今年のクリスマスはとっても忙しくてふたりとも目がまわりそうでしたが、お店は29日から来年3日までお休みです。どこかよそへ旅行に行こうか、という話もでたのですが、クリスマスのあまりの忙しさに、今はもうとにかくふたりでゆっくりしたい、という事になり、家でのお正月、となったのでした。
 結局几帳面な剣心のことです、大掃除でゆっくり休むどころではなかったのですが、ふたりは一緒に居られれば、何をしようと楽しくて仕方がないのでした。
 今も剣心は、皿を洗う左之助に、大きな海老のボイルを食べさせたばかり。満足そうにもぐもぐして頷く左之助にすっかり嬉しくなってしまうのです。
 今夜はどうして過ごそうか、考えるだけで剣心はわくわくしてきます。去年の年越しはひとりぼっちで、その時は名前も知らなかった左之助の事を考えたりしていたのでした。それが今年は、左之助と一緒に暮らし、暖め合って過ごせるのです。本当に、夢のようでした。
 除夜の鐘を突きに行きましょうか。それともこたつの中で蜜柑を食べさせあいっこしましょうか。寒くても平気です。なぜなら、ふたりはぴったりくっついているのですから。
 そしてそして・・・。剣心はひとり、ぽっと頬を赤らめました。
 夜は、そういうことになるのでござろうか・・・?
 拙者、左之と出会って人と抱き合う事のあたたかさや心地よさを初めて知ったように思うでござる。勿論、男性相手にそのような事をしたことは(告白されたり、無理矢理されそうになった事はあるけれど)一度もなかったし、女性相手でも妻のトモエとさえ数えるほど・・・。なのに今では、左之に抱きしめられただけでどうにかなってしまいそうで・・・。
 いかんでござる、拙者、そんなはしたないことっ!
 剣心はぶんぶんと頭を振ってそんな考えを振り払います。
 そんな剣心の隣では、今夜の事を思ってついつい笑みをもらしてしまう左之助の姿。彼の心の声を訳してみると、
  『今夜は、来年の朝がやってくるまで離しゃしねーぜ、剣心っ!』
 なんていうものだったりするのですが。
  お互いの思惑をよそに、大晦日の一日は過ぎていくのでした。

 そして、夜。
 ふたりはこたつに並んで座り、剣心がわざわざ取り寄せたというおそばを食べて、すっかりぬくぬくでした。
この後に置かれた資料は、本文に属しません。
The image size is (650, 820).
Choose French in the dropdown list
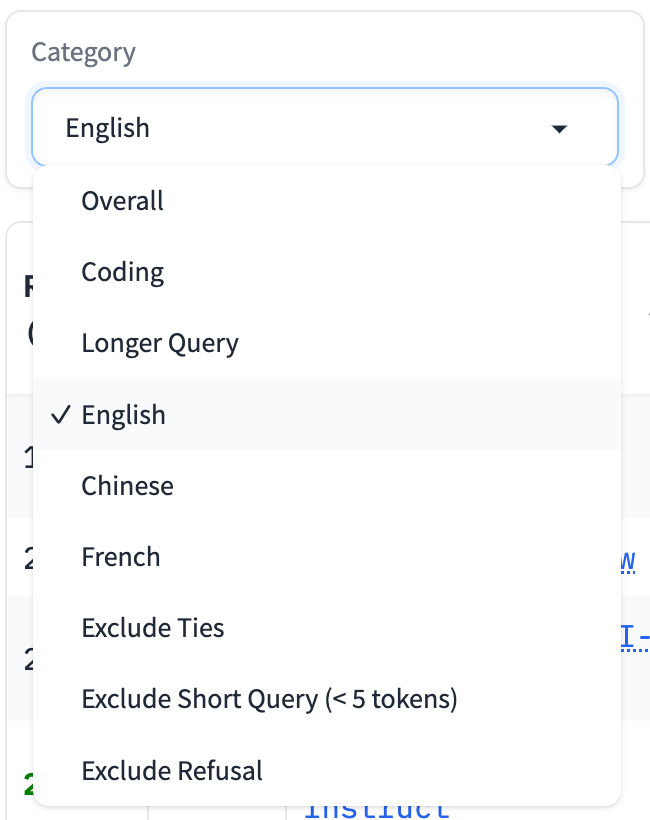tap(121, 557)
 こうやって超定番の年越しもいいものです。なにより、隣にいるのは誰よりも恋しい相手なのですから。
 こたつとおそばのせいでほんのりと頬を染めた剣心があまりにも可愛くて、左之助はドキドキしてしまいます。小さくて白い手がそっと差し出され、左之助のお猪口に日本酒が注がれました。
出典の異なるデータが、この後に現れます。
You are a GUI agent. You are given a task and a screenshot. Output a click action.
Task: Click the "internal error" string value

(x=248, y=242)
 これがしらうおのような手か、と感動して、注ぎ終えた手をつかまえます。
 「あっ・・・」
 細い声をあげて、思わずひっこめようとしたその手を、左之助は強く掴みました。
 「俺、剣心の手、すげえ好きだぜ」
 まるで女王様にキスするように、そっとささげもって唇を落とします。冷え性で冷たい指先を、左之助の大きくて日に焼けた手があたためます。
 「拙者も・・・、左之の手が好き・・・」
 ふたりは手をあわせあって、ぬくもりを与えあいました。
 「この小さい手で、あんなキレイでうめえもん作り出すんだもんな。すげえぜ、剣心」
 「左之の手は、拙者を撫でてくれるとき、とても優しくて・・・。喧嘩ばっかりしてるのに、指が長くて爪の形もきれいだし。なにより、拙者をあたためてくれるから、大好き・・・」
 ・・・それに、エッチの時は、信じられないほど拙者の全てを翻弄して・・・っと、それは恥ずかしがり屋の剣心の事、とても口には出せません。剣心は自分の考えに顔を赤らめてうつむきました。最近どうも、左之助と肌を合わせるようになってから、こんなことばかり考えてしまうのです。
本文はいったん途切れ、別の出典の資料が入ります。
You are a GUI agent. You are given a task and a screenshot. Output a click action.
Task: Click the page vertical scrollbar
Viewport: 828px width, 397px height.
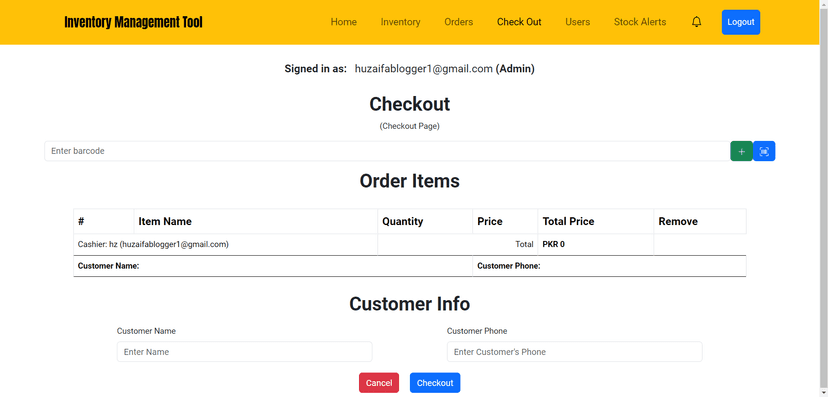click(x=824, y=198)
 拙者もしかして、生まれつきいやらしい性分なのではござらぬだろうか?
 剣心が自己嫌悪に落ち入りそうになっている間にも、左之助は手を絡めて握ったり、剣心の爪の形をなぞったりしています。
 「ひゃっ・・・!」
 突然、手がぬるっとした感触につつまれて、剣心は思わず声をあげてしまいます。見ると、左之助が指の一本をくわえて、ゆっくり舌でなぞっているではありませんか。
 「や、やあっ・・・!」
 突然の事に驚いて、剣心はなんとか自分の手を取り返そうとしました。しかし左之助の柔らかくてあたたかい舌に深く吸い取られ、じんわりと湧いてくる快感に震えて、うまく力が入らず、左之助の思うままにされてしまいます。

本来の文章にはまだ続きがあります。